The fact that since 1973 Israel has not paid heavy prices for erroneous intelligence assessments does not mean that such assessments were not made, and that similar mistakes will not be made today. Since Israel faces an unstable environment and enemies who exhibit strategic resolve, it must maintain sufficiently wide margins of error. This is true especially regarding the threat posed by Shiite axis and Islamist Muqawama groups, who have graduated from being a security nuisance to posing fundamental threats.

Therefore, the doctrine’s premises must be reconsidered. What happens if they are mistaken, if only partially, and scenarios less convenient for Israel will materialize? What if events or failures occur which cannot be foreseen? What then? Will the doctrine still be effective? Will Israel be able to attain its goals? Is the doctrine flexible enough to deal with the unexpected?

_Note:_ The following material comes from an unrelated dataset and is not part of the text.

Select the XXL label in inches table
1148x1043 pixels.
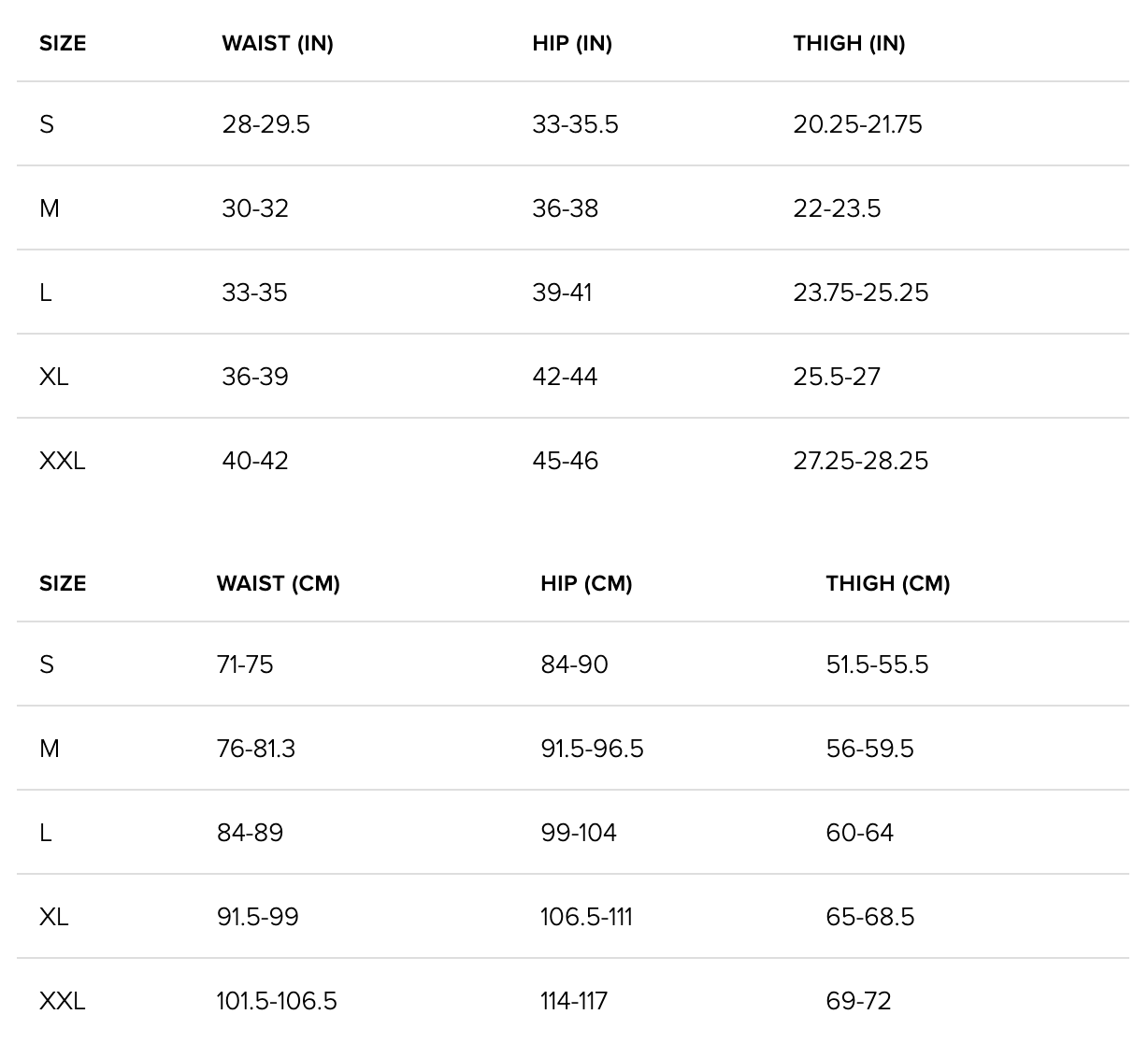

To answer these questions, it is necessary to analyze the likely features of Israel’s next wars. It should be emphasized that this is not a forecast. As stated above, no one can predict the shape of the next war. On the other hand, without attempting to anticipate the difficulties which the battlefield might pose both for frontline troops and the home front, Israel may discover that it has been preparing for the wrong war.

Potential Threats: What War Israel Must Prepare For

The next war will be different. Emerging trends suggest war scenarios and threats very different from those which characterized the Second Lebanon War, Operation ‘Protective Edge’ and Operation ‘Guardian of the Walls’. These campaigns cannot be used as reference points for IDF preparations for the next war. The IDF has not had to deal with some of the challenges presented below, for almost five decades or not at all. What, then, are the challenges which may intensify over the coming decade, and how might this affect implementation of the “victory doctrine”?

A threat to the Air Force’s freedom of action: Since 1982 (Operation Mole Cricket 19 against Syria), the Israel Air Force (IAF) has enjoyed full latitude in the aerial theater. The ability to carry out sorties for bombing, for intelligence collection, or for other missions has never been in doubt. These abilities are critical to the victory doctrine’s implementation. But air force freedom of action may be challenged. Hezbollah is developing air defense capabilities which are expected to pose a challenge to aircraft and to aerial assault arrays, and Hezbollah is not alone. Iran is a regional and technological power too, which guarantees further challenges to Israeli air dominance.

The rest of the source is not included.